The company, Chicago-based Invenergy, said the farm would provide much-needed clean energy. But advocates for the endangered Indiana bat tried to stop the project, arguing that the creatures would be killed by the massive turbines.
Now the parties have signed off on an agreement they say will allow the farm to operate, and protect the bats.
The brownish-gray bats, which weigh about as much as three pennies, hibernate in limestone caves within miles of the wind farm. They've been listed as endangered since 1967.
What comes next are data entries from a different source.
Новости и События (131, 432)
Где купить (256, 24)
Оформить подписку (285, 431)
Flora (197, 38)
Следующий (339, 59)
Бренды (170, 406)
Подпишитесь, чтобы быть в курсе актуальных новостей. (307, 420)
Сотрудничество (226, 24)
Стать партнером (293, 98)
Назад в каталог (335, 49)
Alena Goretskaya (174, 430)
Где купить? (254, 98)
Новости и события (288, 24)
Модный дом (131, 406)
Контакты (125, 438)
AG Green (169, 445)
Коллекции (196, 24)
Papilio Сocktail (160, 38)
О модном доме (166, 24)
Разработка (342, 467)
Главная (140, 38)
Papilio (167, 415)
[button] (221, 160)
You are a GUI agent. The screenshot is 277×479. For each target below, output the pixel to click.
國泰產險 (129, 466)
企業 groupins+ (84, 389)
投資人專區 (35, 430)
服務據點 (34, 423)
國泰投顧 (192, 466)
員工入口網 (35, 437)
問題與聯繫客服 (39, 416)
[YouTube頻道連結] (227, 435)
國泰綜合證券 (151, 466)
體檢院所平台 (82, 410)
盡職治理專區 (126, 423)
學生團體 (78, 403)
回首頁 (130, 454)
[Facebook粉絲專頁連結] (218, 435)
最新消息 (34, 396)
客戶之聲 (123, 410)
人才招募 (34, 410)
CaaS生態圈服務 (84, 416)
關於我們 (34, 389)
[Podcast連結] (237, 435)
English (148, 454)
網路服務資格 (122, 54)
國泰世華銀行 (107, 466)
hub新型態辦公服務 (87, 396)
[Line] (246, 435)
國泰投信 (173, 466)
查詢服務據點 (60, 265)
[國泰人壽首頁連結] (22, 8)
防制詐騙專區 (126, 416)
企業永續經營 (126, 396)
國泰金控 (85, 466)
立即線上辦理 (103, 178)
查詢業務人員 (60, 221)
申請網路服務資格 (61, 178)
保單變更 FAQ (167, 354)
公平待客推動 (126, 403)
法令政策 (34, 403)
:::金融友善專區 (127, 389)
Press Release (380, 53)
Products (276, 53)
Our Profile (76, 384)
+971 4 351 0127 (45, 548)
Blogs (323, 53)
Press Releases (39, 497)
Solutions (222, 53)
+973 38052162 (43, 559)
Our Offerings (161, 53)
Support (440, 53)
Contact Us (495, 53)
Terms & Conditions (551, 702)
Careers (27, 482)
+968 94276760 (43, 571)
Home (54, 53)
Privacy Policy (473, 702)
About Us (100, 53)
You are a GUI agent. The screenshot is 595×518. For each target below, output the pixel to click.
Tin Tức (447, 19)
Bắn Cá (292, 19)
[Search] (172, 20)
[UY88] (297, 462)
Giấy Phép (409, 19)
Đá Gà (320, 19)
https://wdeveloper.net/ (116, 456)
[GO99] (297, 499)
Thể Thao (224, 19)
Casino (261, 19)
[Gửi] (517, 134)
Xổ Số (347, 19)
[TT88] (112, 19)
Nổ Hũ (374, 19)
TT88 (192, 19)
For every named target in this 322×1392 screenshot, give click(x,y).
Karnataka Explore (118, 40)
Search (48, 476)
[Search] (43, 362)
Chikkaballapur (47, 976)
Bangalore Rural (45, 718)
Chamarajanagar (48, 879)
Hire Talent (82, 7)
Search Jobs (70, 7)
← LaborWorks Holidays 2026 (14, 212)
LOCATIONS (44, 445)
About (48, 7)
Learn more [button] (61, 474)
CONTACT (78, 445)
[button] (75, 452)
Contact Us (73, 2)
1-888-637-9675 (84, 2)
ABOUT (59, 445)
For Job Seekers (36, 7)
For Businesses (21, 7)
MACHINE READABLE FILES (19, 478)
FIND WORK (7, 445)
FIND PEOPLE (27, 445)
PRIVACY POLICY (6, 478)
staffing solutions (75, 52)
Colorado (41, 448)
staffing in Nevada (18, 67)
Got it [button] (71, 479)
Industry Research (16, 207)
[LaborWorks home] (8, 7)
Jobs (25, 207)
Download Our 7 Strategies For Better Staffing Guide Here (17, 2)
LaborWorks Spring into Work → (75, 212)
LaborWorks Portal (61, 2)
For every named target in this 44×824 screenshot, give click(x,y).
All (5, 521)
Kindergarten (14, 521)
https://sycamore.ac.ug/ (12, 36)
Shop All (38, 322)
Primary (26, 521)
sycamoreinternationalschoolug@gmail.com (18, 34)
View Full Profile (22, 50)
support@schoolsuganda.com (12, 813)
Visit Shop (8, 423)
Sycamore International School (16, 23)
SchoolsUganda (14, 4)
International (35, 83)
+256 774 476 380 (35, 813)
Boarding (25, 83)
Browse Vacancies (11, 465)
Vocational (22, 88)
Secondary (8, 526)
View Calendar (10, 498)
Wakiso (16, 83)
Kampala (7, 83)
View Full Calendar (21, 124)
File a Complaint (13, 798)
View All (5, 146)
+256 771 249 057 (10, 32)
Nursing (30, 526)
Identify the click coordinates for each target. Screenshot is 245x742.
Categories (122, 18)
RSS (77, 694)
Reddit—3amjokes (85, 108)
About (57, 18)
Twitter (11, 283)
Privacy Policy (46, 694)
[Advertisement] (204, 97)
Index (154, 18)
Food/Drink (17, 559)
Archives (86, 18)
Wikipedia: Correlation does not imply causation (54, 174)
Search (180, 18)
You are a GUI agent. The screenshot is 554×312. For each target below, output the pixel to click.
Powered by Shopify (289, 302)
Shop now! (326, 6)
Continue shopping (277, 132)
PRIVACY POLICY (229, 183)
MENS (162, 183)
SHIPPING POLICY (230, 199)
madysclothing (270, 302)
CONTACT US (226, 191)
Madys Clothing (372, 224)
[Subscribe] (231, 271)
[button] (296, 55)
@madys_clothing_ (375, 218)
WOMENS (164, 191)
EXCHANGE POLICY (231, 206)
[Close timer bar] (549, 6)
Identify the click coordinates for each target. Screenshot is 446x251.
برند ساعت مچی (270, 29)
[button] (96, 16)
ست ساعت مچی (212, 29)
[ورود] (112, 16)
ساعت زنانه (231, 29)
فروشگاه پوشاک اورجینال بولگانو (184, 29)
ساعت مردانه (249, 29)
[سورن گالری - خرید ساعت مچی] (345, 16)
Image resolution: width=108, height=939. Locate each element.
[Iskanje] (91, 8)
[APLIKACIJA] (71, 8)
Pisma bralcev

Under the agreement, signed by U.S. District Judge Roger W. Titus, the company must seek a special permit from the U.S. Fish and Wildlife Service. While that happens, it can begin operating as many as 67 turbines. The windmills, though, can run only during daylight hours, when the bats aren’t out and about. When the bats are hibernating in winter months, they can run 24-hours a day.
The U.S. Fish and Wildlife Service can change those restrictions after examining the threat to the bats. But the court agreement sets a maximum of 100 turbines that can be built.
"It’s a win-win," said Joseph Condo, Invenergy vice president and general counsel. "We’re able to move ahead on our project and provide clean energy. We want to be good neighbors."
D.J. Schubert of the Animal Welfare Institute also thinks it's a good resolution.
"We’re not against green energy, who would be?" Schubert said. "But we think the industry does have to live by the laws of the land, and that includes protecting endangered species."
Condo said the first turbines should be up and running within two or three months.